Répertoire International de Littérature Musicale (RILM)

Répertoire International de Littérature Musical publishes RILM Abstracts of Music Literature, a comprehensive, ongoing guide to publications on music from all over the world. The RILM database is nearing half a million bibliographic records; the number added annually has increased from 2,532 in 1967 to well over 30,000. RILM is available online through CSA, EBSCO, NISC, OCLC, and Ovid and on CD-ROM through NISC. Subscribers represent an international body of scholars, musicians, librarians, students, large universities, small liberal arts colleges, conservatories, public libraries, and research institutes.

RILM's broad international coverage and concise abstracts distinguish it from all other music reference resources. All scholarly works are included: articles, books, bibliographies, catalogues, dissertations, Festschriften, films and videos, iconographies, critical commentaries on editions of works, ethnographic recordings, conference proceedings, electronic resources, and reviews. All kinds of music and related disciplines are within RILM’s scope. A typical entry consists of the title in the original language, an English translation of the title, complete bibliographic data, a content description—or abstract—of up to 200 words, and detailed indexing of names, institutions, and concepts.

RILM’s abstracts reflect the efforts of a large, international team of musicologists, librarians, and translators. The staff of the International Center in New York works with national RILM committees in some 60 countries across the globe. These are composed of musicologists and librarians and are hosted at such institutions as the British Library, the Bibliothèque Nationale de France, the Staatliches Institut für Musikforschung Preußischer Kulturbesitz, the Rossijskaja Gosudarstvennaja Biblioteka, and Cornell University. Currently RILM has entries for publications in over 140 languages.

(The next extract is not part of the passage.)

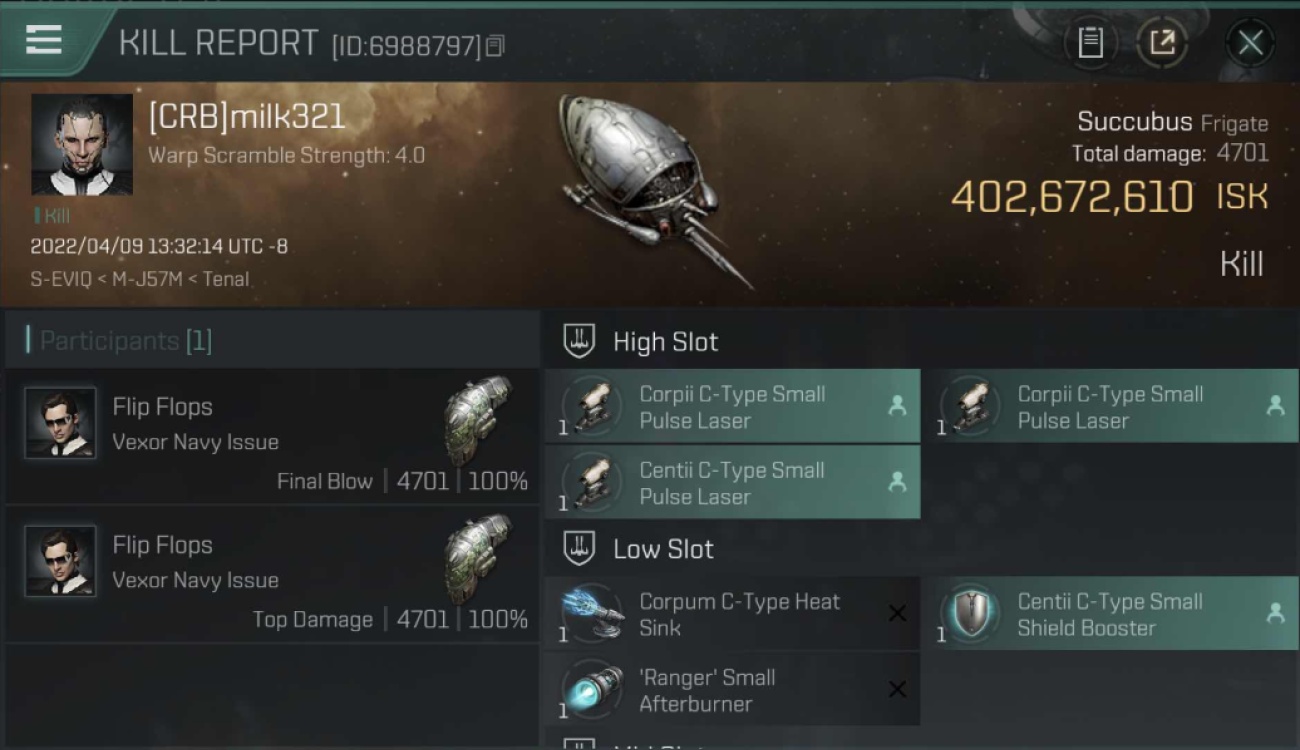
Task: Copy the kill report ID
Action: coord(495,46)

Established in 1966 under the joint sponsorship of the International Musicological Society and the International Association of Music Libraries, Archives, and Documentation Centres, RILM was the pilot project of the interdisciplinary Bibliographic Center planned by the American Council of Learned Societies. The City University of New York graciously provides an institutional context for its endeavors. Our Commission Internationale Mixte, comprising representatives from the two sponsoring societies, form a body of distinguished scholars and librarians. 

 

Recent initiatives

 RILM is working to expand the geographical reach of its bibliographic coverage. Since last fall, a group of abstractors in China has been creating records of Chinese publications on music (over 2000 have been completed so far), and since the year before that a group in Africa has been working to cover publications from that continent. More such initiatives, especially in Asia and the Middle East, are in the planning stages..

In addition to working on current bibliography, RILM has published a style manual called How to Write About Music: The RILM Manual of Style, whose first printing sold out in six months. A second edition, revised and expanded, was published last year. 

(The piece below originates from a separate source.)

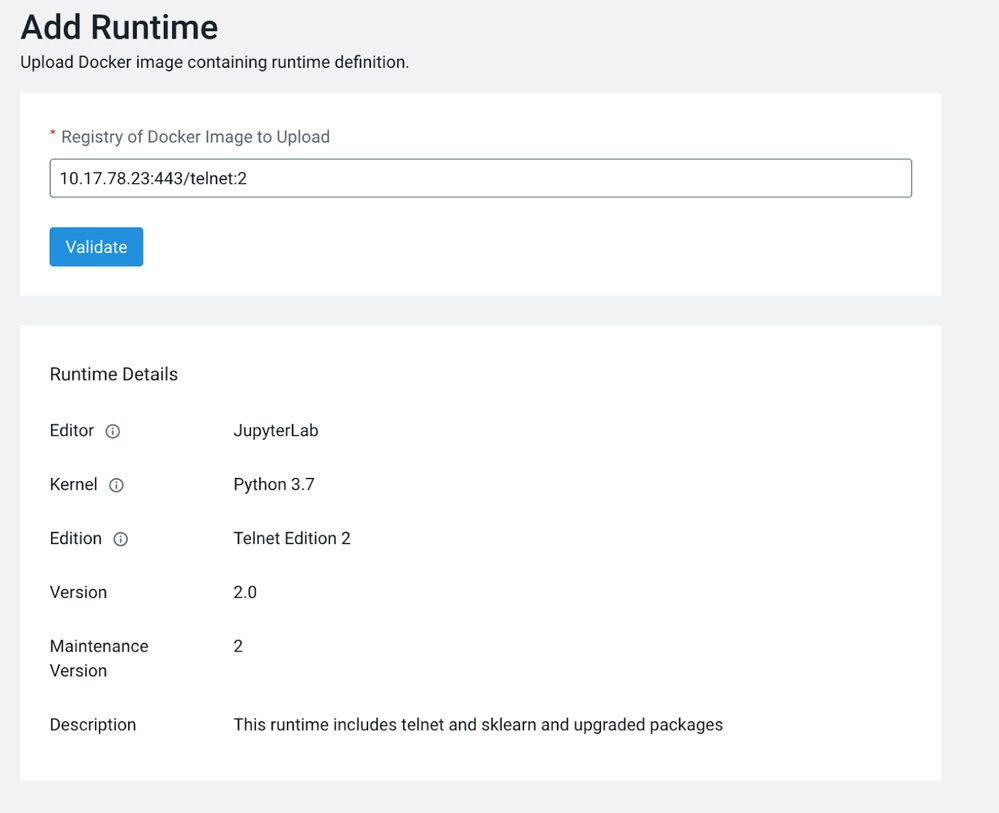Viewport: 999px width, 813px height.
Task: Click the Runtime Details section heading
Action: tap(113, 375)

RILM is in the process of building a robust retrospective file aimed at indexing literature published before 1967, the year our coverage began. The first step, generously funded by the Andrew W. Mellon Foundation, was to abstract and index articles published in conference proceedings. The project resulted in a major volume entitled Speaking of Music: Music Conferences, 1835-1966, and led to a large international conference hosted by RILM on music historiography. The second step, funded by the NEH and in process now, involves abstracting and indexing articles in Festschriften published before 1967. The third step will focus on articles published in core music journals published before 1966. 

Other current projects and goals include the development of an online international thesaurus and the publication of new series focusing of sub-bibliographies on topics currently occupying researchers in the sciences, social sciences, and the humanities. More generally, we are focusing on making RILM online a more effective tool for users, with, for example, more advanced searching and browsing capabilities.